## WORK TO BE COMPLETED
Copy out the rows word for word, from the first line of the Data items through the line that contains "at (333, 40).", including both ends.

[Data items]
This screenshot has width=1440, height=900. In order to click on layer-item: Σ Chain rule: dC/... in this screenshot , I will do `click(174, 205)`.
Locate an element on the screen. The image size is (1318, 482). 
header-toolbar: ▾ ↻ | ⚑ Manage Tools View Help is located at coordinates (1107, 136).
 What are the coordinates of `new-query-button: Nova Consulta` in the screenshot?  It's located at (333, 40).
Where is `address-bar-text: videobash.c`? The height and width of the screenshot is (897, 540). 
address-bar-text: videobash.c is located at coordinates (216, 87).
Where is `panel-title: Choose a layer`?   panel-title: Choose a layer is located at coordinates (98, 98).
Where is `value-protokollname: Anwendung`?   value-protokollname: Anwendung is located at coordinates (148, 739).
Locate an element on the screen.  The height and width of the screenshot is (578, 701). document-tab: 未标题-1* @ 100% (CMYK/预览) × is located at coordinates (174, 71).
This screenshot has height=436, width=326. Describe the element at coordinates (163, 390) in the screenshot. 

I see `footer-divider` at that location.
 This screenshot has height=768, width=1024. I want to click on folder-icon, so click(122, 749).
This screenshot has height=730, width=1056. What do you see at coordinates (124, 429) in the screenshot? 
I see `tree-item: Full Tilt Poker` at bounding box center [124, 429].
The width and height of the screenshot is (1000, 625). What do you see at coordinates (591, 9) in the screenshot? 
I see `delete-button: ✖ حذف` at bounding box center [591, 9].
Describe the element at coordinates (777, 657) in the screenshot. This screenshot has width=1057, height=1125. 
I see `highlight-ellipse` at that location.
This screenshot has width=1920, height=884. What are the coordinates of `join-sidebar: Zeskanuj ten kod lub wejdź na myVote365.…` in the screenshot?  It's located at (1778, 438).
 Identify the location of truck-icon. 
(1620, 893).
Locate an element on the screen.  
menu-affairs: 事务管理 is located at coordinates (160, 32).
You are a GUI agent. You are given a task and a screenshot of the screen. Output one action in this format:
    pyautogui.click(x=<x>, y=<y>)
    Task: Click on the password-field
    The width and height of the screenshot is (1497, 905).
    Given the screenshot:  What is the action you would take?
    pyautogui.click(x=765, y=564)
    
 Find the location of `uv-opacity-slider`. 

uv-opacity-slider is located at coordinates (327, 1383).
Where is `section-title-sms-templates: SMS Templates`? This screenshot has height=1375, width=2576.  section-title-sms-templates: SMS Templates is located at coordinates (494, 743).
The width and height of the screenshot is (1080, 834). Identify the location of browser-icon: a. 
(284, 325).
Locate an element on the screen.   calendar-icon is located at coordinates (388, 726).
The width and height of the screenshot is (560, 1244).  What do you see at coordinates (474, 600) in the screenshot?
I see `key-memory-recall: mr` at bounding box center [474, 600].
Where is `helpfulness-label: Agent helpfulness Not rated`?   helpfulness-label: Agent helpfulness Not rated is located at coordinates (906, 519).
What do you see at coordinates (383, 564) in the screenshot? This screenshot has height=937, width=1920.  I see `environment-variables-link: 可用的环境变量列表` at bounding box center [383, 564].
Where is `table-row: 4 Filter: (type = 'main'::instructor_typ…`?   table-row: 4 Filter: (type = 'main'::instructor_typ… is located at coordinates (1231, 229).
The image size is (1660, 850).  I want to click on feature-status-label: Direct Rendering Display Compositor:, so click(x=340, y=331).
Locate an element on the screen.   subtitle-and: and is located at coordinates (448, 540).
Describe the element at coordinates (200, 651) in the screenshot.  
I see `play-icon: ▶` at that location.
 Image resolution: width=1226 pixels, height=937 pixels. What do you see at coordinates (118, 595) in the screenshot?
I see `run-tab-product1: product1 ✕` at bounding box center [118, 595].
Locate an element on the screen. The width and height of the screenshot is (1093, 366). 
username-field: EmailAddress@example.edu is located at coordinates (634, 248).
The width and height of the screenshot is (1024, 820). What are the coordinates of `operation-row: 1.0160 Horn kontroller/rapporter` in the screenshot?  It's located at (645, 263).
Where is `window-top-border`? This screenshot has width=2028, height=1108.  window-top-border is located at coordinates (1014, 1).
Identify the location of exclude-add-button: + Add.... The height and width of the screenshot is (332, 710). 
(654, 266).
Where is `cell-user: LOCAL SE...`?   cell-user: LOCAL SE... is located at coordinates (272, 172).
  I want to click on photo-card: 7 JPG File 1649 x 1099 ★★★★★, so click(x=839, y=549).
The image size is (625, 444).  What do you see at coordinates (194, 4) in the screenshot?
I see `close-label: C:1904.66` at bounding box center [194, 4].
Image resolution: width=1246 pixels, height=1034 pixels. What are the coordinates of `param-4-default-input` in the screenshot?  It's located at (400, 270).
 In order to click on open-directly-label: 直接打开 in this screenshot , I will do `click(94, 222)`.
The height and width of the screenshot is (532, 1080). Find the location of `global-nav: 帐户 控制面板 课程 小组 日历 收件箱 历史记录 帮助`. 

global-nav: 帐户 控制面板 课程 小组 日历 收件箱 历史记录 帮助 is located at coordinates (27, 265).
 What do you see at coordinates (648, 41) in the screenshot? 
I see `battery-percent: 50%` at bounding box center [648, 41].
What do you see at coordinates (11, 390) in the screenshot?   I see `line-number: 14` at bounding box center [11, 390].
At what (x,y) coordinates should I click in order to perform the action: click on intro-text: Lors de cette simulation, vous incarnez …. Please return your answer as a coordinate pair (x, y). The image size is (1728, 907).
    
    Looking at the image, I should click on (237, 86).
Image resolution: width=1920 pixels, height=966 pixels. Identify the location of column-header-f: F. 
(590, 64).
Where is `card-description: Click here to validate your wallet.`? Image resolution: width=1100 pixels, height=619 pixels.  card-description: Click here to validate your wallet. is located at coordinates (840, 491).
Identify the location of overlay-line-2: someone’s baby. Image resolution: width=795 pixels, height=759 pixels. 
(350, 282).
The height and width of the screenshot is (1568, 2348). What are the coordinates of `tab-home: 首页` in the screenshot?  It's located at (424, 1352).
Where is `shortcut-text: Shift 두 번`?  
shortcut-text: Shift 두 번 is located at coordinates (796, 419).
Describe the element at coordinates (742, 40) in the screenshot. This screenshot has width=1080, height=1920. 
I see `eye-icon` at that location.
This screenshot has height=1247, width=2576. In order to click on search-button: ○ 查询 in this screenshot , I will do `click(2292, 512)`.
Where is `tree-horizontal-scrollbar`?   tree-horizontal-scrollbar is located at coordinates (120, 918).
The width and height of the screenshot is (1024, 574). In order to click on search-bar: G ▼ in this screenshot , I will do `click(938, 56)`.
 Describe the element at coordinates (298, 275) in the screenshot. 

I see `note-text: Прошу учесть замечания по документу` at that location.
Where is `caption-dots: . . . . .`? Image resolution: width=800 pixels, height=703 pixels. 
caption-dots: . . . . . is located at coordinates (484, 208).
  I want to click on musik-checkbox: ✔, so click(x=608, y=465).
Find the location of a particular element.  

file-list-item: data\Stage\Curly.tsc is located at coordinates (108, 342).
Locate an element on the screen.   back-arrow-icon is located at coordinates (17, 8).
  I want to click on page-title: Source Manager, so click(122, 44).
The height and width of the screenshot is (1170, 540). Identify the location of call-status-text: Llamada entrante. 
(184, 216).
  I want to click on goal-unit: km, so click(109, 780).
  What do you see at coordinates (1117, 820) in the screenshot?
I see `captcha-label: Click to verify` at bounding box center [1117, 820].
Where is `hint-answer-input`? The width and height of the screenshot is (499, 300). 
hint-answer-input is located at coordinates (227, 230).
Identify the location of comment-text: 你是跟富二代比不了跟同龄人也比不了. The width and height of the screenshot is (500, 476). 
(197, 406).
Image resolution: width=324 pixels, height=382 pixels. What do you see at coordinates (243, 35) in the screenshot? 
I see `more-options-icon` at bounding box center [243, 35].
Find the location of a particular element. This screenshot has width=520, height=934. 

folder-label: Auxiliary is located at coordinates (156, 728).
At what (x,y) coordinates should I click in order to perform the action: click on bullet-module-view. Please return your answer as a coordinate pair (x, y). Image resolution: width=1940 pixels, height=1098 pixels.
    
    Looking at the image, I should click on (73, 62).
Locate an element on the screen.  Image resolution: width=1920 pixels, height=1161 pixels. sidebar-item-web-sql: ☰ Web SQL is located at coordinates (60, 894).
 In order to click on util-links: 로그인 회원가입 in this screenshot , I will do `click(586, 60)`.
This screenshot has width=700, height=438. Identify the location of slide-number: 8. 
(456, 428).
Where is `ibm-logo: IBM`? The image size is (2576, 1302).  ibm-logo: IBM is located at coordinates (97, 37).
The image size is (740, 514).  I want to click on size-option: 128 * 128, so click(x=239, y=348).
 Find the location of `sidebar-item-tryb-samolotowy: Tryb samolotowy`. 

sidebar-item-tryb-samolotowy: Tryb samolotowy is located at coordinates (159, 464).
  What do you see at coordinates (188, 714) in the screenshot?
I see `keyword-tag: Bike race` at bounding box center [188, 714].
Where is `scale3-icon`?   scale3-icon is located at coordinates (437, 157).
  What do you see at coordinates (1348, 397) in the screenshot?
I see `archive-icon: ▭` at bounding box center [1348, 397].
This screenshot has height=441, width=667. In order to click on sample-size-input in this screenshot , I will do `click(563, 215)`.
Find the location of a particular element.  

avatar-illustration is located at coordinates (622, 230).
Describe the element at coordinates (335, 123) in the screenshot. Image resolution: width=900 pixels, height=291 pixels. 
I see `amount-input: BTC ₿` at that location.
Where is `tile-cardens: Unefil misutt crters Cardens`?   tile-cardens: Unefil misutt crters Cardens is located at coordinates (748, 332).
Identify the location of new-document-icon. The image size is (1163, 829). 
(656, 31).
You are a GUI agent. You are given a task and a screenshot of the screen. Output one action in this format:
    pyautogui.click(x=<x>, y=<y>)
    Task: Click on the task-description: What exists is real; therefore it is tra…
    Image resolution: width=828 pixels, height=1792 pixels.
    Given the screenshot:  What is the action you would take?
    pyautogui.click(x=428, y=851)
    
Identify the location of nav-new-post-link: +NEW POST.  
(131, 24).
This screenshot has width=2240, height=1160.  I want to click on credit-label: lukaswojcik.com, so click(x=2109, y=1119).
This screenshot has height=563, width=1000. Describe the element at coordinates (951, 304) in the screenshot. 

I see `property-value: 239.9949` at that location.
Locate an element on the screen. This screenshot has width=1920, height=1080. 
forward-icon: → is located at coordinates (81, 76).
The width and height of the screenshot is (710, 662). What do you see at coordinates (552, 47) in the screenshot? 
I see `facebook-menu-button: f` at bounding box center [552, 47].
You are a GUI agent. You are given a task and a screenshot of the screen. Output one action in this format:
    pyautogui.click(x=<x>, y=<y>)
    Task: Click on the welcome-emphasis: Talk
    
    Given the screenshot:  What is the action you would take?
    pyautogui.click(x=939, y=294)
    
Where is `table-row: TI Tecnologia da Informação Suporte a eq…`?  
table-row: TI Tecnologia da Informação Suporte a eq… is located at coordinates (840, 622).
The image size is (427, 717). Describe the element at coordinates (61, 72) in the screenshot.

## EXERCISE ANSWER
This screenshot has width=1440, height=900. In order to click on layer-item: Σ Chain rule: dC/... in this screenshot , I will do `click(174, 205)`.
Locate an element on the screen. The image size is (1318, 482). 
header-toolbar: ▾ ↻ | ⚑ Manage Tools View Help is located at coordinates (1107, 136).
 What are the coordinates of `new-query-button: Nova Consulta` in the screenshot?  It's located at (333, 40).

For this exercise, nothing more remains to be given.